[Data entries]
-=-=-=-=-
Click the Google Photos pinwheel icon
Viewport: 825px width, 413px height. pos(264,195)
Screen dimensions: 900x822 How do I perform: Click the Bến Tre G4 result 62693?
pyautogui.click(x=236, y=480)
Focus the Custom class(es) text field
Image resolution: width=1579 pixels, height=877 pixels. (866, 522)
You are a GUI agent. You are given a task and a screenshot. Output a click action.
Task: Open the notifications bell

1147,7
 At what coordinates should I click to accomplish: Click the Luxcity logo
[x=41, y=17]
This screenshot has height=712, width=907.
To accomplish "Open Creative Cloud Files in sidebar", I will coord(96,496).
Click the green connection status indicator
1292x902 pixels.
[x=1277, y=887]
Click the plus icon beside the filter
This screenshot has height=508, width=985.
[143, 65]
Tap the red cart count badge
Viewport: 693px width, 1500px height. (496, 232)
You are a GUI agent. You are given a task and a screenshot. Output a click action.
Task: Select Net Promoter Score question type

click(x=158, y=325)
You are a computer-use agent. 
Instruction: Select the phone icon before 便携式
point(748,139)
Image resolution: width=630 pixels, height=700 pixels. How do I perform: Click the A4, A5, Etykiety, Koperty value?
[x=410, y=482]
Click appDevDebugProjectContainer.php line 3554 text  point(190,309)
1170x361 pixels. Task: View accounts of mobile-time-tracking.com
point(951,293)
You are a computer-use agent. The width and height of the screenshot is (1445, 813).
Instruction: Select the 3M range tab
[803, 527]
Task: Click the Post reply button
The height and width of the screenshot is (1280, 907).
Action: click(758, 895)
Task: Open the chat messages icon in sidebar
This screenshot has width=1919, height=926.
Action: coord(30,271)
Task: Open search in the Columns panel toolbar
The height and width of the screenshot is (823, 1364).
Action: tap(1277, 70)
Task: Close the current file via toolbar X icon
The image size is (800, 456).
-=-=-=-=-
From the records above, tally every line that contains the string "agent"; the reply consists of that number alone.

4